## WHAT TO WORK ON
Quote word for word the lines starting at the line with "Task: Pick the paint bucket fill tool" and ending at the final line of the entries. Leave out any pictures.

────

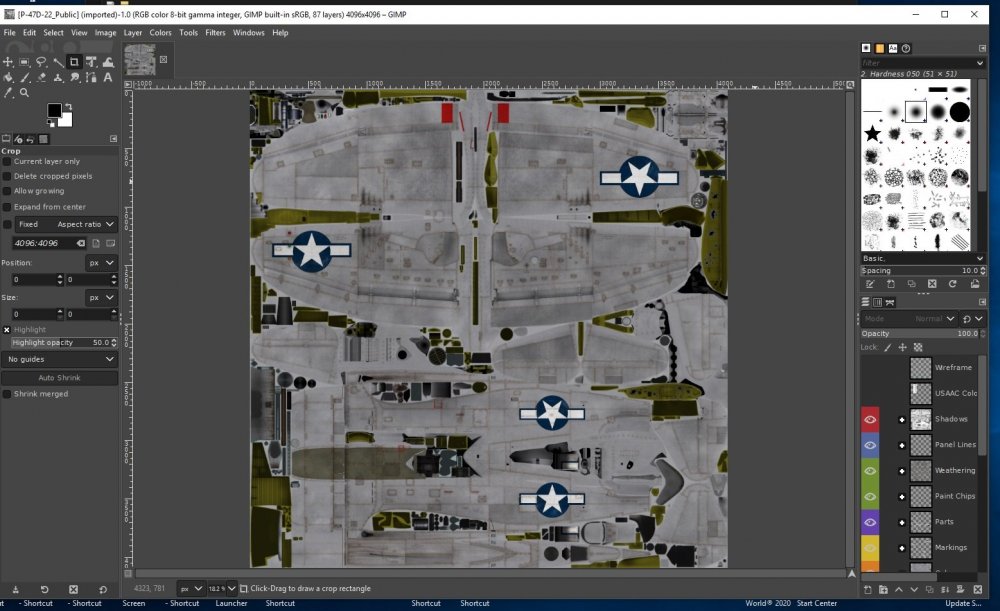Click the Update S link in the taskbar
The width and height of the screenshot is (1000, 611).
click(964, 602)
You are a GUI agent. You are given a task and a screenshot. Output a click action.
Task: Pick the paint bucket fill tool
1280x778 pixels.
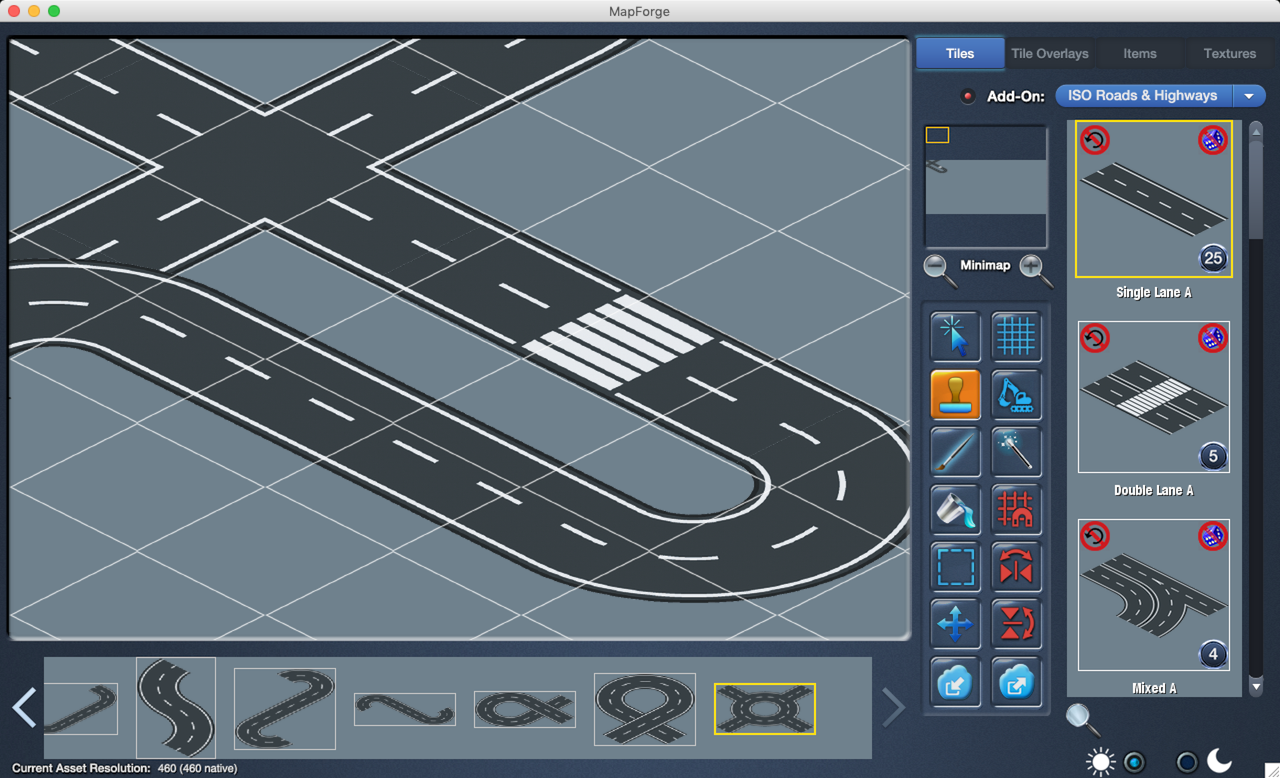[955, 509]
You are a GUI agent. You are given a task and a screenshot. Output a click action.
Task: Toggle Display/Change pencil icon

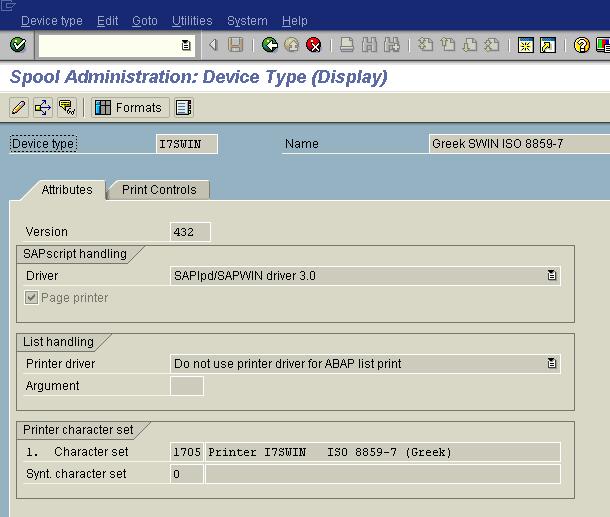18,107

────

## THE COMPLETED TASK
Task: Pick the paint bucket fill tool
1280x778 pixels.
[955, 509]
You are a GUI agent. You are given a task and a screenshot. Output a click action.
Task: Toggle Display/Change pencil icon

18,107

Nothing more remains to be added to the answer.